**Passage provided:**

The Bureau of the Treasury (BTr) raised P19 billion via the T-bills it offered on Monday, above the original P15-billion program, as total bids reached P46.875 billion or more than thrice the amount on the auction block.

“The auction was 3.1 times oversubscribed,… prompting the committee to double the accepted volume of non-competitive bids for the 91- and 182-day T-bills,” the BTr said in a statement.

Broken down, the Treasury raised P7 billion from the 91-day T-bills, above the P5-billion program, as tenders for the tenor reached P18.36 billion. The three-month paper was quoted at an average rate of 5.102%, 3.8 basis points (bps) below the 5.14% seen last week. Accepted rates ranged from 4.98% to 5.25%.

The government also raised P7 billion through the 182-day securities, above the planned P5 billion, as bids for the paper reached P16.91 billion. The average rate for the six-month T-bill stood at 5.582%, inching up by 0.4 bp from the 5.578% quoted previously, with accepted yields ranging from 5.29% to 5.7%.

**Entries shown:**

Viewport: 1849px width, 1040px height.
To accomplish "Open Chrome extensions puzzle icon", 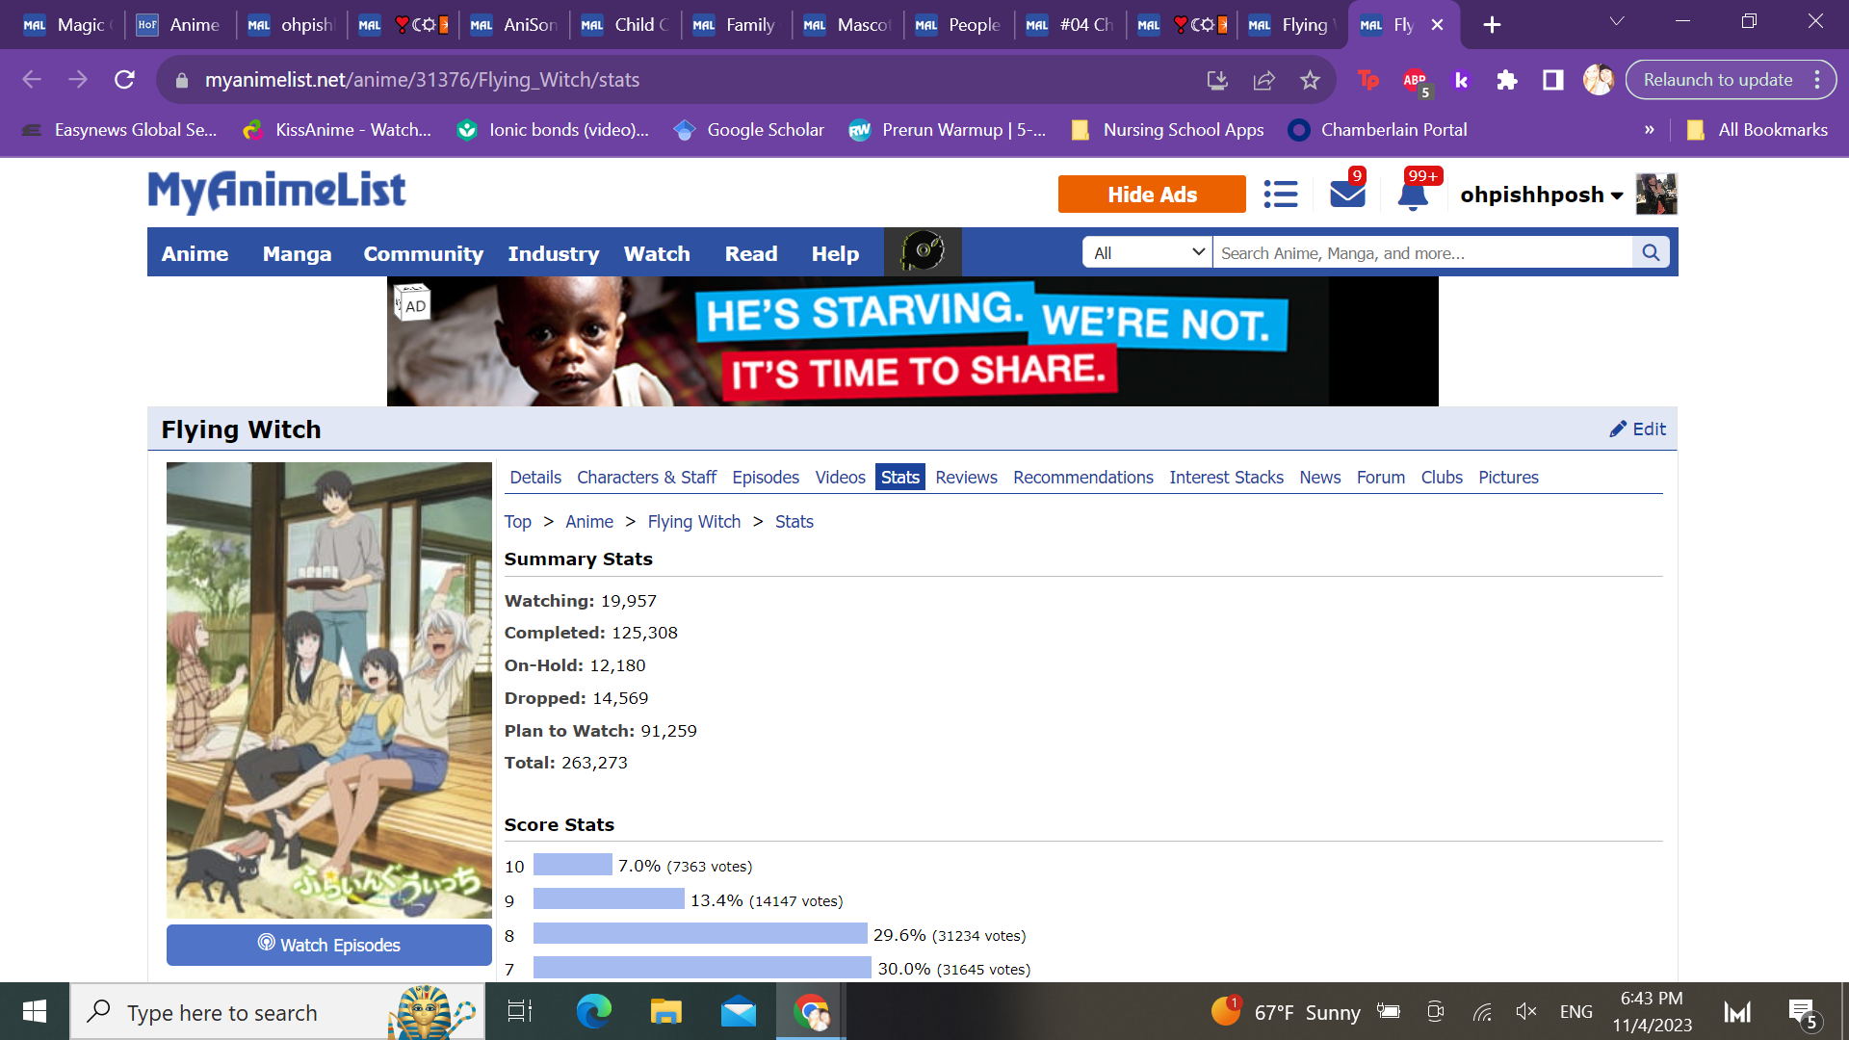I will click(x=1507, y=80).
...
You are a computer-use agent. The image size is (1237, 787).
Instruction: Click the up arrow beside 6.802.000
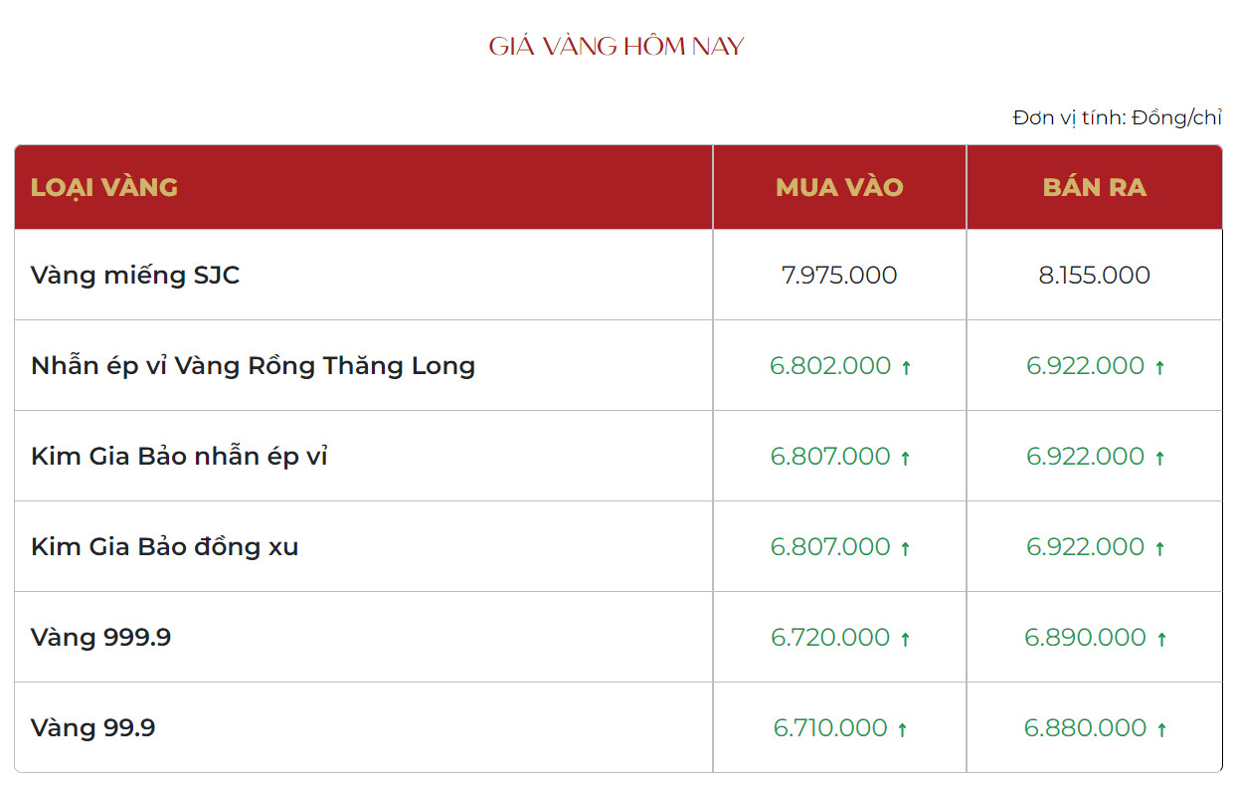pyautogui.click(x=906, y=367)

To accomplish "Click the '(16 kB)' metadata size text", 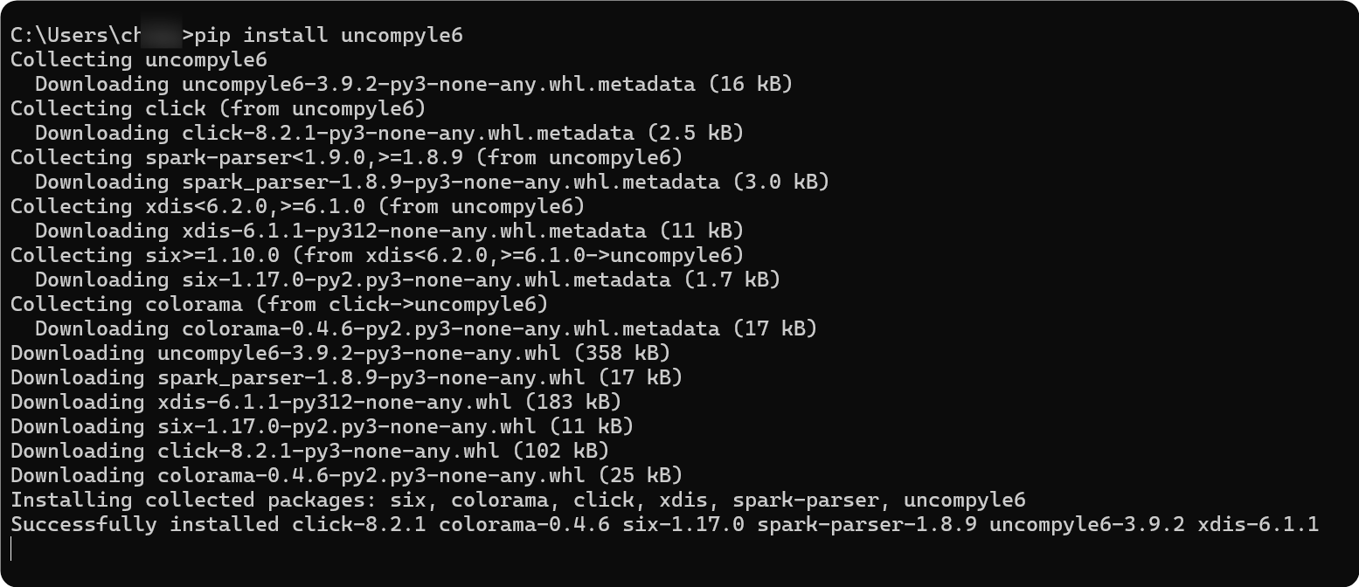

**Work to do:**
Pick up the news report on the Treasury bill auction from its final sentence and keep writing it.

**Answer for the task:**
Meanwhile, the BTr borrowed P5 billion as programmed via the 364-day debt papers as bids for the tenor reached P11.605 billion. The average rate of the one-year T-bill went up by 14.4 bps to 5.973% from 5.829% previously. Accepted rates were from 5.83% to 6.025%.

At the secondary market on Monday, the 91-, 182-, and 364-day T-bills were quoted at 5.2265%, 5.5084%, and 5.8274%, respectively, based on PHP Bloomberg Valuation Service Reference Rates data provided by the Treasury.

T-bill rates were mixed on Monday as “investors considered prospects that the BSP will keep policy rates unchanged,” a trader said in an e-mail.

The central bank will likely keep benchmark interest rates elevated in the coming months until inflation settles within their 2-4% annual target, BSP Governor Eli M. Remolona, Jr. said last month.

The BSP last month kept its policy rate unchanged at a 16-year high of 6.5% for a second straight meeting.

The central bank raised benchmark interest rates by a cumulative 450 basis points from May 2022 to October 2023 to help bring down elevated inflation.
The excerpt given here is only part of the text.